A Polícia Civil do Rio Grande do Sul concluiu a segunda fase de uma investigação que revelou a atuação de uma sofisticada organização criminosa por trás de um golpe que vitimou um idoso na cidade de Frederico Westphalen em abril de 2025.
O esquema resultou na perda de um caminhão, avaliado em R$ 130 mil, pela vítima, que foi enganada com um comprovante bancário fraudulento na falsa venda do veículo.
As novas descobertas, que se seguiram à condenação de dois homens na primeira fase, foram cruciais para mapear a estrutura hierárquica e a divisão de tarefas do grupo. A análise dos celulares dos primeiros envolvidos levou a Polícia Civil a identificar um esquema articulado, com ramificações que se estendiam para dentro do sistema prisional.
Líderes e Laranjas: O Esquema
A investigação apontou que um líder articulava o golpe de dentro de penitenciárias localizadas em Caxias do Sul e Santa Maria, utilizando uma identidade falsa. Este indivíduo era responsável por comandar as operações, enquanto outros membros tinham papéis específicos:
* Um "laranja" ficava encarregado de retirar o caminhão da posse da vítima.
* O veículo era então levado para o Paraguai, onde um receptador assumia a posse do bem.
Prisões e Bloqueio Financeiro
Nesta nova etapa da operação, a Polícia Civil obteve junto à Justiça o decreto de prisão para outros três envolvidos no esquema. Dois deles já foram capturados, mas um terceiro suspeito segue foragido.

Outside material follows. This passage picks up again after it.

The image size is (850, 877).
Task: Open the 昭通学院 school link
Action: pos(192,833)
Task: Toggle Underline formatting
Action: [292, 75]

Para desmantelar o fluxo financeiro da organização, a Justiça também determinou o bloqueio de 69 contas bancárias. Essas contas, que incluíam as de familiares dos criminosos, eram utilizadas para "pulverizar" e ocultar os valores obtidos de forma ilícita.
De acordo com o delegado Jacson Oiliam Boni, as " _provas técnicas foram fundamentais para comprovar o funcionamento articulado do grupo criminoso"._
O inquérito foi encaminhado à Justiça, e os novos investigados devem responder pelos crimes de estelionato qualificado e associação criminosa.